[DIRECTIONS]:
Recast the listing, from the line containing "Collapse the sidebar with the menu fold icon" up to and including the line containing "click(x=911, y=86)", as a Markdown table with the columns Row and Line, omitting blank lines.

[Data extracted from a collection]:
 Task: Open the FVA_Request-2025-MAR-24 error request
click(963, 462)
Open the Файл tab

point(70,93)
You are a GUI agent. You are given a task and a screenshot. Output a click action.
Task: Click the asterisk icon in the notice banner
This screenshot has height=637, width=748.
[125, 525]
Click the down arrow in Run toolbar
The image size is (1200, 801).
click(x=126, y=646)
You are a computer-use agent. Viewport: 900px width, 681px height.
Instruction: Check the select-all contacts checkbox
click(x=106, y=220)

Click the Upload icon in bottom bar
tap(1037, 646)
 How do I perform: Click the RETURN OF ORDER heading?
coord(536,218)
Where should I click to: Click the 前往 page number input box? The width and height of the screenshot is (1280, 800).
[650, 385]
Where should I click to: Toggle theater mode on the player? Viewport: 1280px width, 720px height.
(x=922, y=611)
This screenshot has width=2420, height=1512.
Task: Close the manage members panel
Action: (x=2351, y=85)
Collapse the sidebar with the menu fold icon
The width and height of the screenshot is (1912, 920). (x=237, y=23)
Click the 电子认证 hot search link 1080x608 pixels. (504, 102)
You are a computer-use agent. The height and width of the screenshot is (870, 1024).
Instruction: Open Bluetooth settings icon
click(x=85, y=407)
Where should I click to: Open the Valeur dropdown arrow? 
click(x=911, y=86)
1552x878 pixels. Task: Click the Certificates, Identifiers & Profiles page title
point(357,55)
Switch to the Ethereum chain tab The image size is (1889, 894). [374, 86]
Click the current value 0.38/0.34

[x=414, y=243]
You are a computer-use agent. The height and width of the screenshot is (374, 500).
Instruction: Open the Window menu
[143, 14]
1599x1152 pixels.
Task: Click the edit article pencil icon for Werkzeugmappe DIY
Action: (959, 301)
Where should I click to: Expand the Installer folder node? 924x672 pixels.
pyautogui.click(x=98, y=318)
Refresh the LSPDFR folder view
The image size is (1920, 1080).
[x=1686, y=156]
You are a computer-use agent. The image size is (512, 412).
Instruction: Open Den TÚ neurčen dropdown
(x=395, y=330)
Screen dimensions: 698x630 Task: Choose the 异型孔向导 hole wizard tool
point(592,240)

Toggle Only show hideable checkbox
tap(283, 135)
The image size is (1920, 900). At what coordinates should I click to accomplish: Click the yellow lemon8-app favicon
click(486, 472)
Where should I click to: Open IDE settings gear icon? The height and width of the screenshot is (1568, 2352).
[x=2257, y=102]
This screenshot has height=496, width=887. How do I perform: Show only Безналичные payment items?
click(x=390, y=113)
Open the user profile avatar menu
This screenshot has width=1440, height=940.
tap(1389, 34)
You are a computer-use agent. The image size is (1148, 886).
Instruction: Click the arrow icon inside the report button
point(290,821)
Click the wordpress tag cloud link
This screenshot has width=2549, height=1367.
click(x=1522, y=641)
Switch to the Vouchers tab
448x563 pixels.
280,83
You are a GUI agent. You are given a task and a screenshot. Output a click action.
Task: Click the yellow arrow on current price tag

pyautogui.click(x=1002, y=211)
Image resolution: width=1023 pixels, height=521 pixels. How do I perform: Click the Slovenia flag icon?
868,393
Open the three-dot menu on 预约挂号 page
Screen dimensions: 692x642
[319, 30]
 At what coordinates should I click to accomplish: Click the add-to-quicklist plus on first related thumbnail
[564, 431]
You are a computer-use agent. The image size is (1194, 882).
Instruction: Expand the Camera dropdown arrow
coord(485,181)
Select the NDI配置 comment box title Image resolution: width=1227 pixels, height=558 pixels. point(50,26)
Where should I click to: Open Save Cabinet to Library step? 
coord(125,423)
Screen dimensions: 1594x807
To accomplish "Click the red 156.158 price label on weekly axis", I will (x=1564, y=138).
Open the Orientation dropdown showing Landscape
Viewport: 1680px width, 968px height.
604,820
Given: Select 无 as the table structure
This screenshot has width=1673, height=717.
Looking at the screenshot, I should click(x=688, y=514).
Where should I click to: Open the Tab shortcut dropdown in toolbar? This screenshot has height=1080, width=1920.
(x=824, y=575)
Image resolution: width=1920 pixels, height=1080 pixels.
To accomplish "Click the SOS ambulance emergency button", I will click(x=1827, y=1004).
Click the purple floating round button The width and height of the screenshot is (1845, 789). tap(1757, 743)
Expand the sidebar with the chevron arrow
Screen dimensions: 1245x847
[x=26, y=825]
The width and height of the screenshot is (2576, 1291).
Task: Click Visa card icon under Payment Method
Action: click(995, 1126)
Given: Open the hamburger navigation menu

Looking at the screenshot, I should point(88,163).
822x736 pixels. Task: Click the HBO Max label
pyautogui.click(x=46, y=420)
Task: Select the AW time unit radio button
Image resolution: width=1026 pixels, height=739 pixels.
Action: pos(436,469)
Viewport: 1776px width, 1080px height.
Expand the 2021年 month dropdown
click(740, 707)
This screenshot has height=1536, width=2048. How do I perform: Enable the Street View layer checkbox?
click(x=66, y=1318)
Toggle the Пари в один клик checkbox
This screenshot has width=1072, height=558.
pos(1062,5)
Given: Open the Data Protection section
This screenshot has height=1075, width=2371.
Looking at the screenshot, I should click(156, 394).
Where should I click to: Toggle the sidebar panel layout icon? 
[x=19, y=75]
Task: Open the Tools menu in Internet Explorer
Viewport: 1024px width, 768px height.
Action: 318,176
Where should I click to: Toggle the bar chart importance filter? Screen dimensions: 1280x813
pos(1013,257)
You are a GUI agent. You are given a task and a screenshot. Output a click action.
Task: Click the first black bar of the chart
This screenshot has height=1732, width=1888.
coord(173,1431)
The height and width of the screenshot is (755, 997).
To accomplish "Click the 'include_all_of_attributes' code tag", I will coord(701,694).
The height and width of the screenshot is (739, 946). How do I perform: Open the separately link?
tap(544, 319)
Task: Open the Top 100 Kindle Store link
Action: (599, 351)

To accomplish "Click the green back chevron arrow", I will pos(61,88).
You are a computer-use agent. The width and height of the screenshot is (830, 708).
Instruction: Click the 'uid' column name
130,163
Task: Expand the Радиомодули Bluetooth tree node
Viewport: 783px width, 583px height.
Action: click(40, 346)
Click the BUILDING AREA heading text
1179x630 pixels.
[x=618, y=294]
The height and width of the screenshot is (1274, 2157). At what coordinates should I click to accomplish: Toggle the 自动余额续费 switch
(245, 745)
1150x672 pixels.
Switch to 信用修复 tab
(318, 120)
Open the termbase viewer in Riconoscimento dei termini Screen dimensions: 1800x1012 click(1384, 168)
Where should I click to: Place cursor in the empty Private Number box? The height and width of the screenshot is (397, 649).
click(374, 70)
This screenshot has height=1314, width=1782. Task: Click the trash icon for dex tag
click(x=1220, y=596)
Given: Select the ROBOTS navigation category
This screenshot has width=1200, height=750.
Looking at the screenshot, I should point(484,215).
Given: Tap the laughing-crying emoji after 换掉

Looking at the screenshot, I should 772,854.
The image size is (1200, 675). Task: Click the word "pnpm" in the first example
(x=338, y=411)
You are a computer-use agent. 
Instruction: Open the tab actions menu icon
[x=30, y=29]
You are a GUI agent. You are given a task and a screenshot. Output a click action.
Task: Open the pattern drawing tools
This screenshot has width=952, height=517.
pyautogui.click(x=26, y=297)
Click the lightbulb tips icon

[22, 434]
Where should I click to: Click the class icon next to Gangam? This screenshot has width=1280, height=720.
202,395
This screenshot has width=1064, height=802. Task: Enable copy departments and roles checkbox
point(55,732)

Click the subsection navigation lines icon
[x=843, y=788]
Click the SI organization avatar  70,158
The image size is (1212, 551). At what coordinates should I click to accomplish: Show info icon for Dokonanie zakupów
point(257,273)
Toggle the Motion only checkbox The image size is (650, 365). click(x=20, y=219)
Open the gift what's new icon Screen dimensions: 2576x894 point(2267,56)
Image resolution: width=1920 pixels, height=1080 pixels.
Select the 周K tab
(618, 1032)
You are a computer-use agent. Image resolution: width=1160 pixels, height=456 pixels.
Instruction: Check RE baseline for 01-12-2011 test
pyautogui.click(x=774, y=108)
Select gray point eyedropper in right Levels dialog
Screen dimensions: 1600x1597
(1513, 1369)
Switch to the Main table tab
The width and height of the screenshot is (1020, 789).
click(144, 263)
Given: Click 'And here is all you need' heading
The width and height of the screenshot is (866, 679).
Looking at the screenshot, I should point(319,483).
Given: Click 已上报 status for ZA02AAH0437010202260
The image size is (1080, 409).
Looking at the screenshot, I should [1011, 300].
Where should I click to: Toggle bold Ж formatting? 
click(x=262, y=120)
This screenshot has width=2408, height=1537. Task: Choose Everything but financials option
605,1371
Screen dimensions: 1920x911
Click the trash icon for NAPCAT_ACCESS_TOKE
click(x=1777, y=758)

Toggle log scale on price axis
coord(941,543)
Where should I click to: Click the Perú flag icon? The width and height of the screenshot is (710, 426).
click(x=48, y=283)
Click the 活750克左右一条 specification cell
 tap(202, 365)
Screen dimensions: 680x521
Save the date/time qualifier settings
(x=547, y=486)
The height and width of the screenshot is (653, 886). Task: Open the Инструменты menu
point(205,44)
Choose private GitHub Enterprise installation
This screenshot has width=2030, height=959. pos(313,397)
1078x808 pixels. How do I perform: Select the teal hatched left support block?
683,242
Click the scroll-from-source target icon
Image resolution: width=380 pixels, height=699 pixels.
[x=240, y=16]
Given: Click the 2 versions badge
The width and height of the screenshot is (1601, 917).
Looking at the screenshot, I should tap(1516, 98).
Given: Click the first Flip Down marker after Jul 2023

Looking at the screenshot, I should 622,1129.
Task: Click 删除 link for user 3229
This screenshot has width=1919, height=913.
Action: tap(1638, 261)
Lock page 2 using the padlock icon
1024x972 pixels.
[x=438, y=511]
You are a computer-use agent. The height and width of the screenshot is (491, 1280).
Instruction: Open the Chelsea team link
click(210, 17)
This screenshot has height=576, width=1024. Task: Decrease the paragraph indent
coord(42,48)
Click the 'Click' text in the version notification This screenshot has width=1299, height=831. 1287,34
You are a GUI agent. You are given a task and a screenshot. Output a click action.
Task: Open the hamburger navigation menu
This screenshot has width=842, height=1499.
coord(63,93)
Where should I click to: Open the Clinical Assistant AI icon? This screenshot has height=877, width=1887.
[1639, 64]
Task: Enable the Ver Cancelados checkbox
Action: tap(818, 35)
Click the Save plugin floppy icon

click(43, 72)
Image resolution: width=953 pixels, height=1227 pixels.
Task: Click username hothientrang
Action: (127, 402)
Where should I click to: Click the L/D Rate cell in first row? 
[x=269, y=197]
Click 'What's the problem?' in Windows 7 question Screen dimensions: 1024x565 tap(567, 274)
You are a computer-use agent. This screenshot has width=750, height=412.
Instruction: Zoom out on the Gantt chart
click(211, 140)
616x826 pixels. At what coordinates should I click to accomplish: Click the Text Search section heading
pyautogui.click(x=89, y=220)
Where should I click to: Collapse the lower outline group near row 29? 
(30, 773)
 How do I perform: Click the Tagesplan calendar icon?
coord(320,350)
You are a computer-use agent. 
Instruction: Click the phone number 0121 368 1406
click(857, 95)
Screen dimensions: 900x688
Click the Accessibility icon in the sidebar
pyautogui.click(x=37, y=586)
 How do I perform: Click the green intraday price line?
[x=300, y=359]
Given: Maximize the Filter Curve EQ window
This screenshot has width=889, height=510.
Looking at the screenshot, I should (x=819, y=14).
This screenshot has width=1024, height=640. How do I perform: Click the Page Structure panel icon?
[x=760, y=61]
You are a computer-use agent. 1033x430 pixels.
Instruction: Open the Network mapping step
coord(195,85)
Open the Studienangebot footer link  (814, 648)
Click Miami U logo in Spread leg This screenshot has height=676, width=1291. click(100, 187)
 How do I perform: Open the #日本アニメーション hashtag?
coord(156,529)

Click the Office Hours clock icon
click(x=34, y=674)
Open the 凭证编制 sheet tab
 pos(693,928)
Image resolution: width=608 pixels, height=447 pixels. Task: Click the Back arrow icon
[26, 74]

[SOLUTION FOR THIS EXERCISE]:
| Row | Line |
|---|---|
| 1 | Collapse the sidebar with the menu fold icon |
| 2 | The width and height of the screenshot is (1912, 920). (x=237, y=23) |
| 3 | Click the 电子认证 hot search link 1080x608 pixels. (504, 102) |
| 4 | You are a computer-use agent. The height and width of the screenshot is (870, 1024). |
| 5 | Instruction: Open Bluetooth settings icon |
| 6 | click(x=85, y=407) |
| 7 | Where should I click to: Open the Valeur dropdown arrow?  |
| 8 | click(x=911, y=86) |